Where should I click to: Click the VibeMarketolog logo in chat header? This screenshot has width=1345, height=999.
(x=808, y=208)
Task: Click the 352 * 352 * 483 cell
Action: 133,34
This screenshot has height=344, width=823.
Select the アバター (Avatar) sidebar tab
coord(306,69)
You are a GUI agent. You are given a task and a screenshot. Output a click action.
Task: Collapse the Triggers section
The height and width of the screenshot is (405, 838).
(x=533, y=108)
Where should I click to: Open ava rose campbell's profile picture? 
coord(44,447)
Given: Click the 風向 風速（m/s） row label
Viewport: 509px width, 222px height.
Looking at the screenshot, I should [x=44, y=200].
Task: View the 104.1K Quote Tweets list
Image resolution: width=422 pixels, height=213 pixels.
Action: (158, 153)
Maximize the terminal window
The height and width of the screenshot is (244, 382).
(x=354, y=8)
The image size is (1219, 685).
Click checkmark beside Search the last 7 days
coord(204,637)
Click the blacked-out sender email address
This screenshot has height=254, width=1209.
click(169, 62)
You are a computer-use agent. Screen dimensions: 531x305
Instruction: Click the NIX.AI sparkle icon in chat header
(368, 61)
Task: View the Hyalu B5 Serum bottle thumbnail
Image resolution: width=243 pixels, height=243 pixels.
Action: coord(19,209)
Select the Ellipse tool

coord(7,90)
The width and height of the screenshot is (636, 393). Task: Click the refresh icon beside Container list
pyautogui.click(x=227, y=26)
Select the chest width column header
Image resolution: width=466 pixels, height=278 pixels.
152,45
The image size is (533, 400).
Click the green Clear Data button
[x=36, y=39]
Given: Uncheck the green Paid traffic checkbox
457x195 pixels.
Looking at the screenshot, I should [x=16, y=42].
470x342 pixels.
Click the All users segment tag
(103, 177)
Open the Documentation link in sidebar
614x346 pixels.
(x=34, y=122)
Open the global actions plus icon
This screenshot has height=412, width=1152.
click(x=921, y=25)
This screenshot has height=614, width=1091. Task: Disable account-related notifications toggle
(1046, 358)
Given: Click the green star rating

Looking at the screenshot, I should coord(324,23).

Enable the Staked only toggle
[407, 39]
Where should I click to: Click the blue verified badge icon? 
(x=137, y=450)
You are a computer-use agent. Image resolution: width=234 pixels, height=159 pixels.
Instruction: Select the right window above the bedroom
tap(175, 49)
################
Output these and nothing else: the lines from the one holding "Image resolution: width=243" through the final line of the entries above, exactly as they appear.

Image resolution: width=243 pixels, height=243 pixels.
Action: coord(19,209)
Select the Ellipse tool

coord(7,90)
The width and height of the screenshot is (636, 393). Task: Click the refresh icon beside Container list
pyautogui.click(x=227, y=26)
Select the chest width column header
Image resolution: width=466 pixels, height=278 pixels.
152,45
The image size is (533, 400).
Click the green Clear Data button
[x=36, y=39]
Given: Uncheck the green Paid traffic checkbox
457x195 pixels.
Looking at the screenshot, I should [x=16, y=42].
470x342 pixels.
Click the All users segment tag
(103, 177)
Open the Documentation link in sidebar
614x346 pixels.
(x=34, y=122)
Open the global actions plus icon
This screenshot has height=412, width=1152.
click(x=921, y=25)
This screenshot has height=614, width=1091. Task: Disable account-related notifications toggle
(1046, 358)
Given: Click the green star rating

Looking at the screenshot, I should coord(324,23).

Enable the Staked only toggle
[407, 39]
Where should I click to: Click the blue verified badge icon? 
(x=137, y=450)
You are a computer-use agent. Image resolution: width=234 pixels, height=159 pixels.
Instruction: Select the right window above the bedroom
tap(175, 49)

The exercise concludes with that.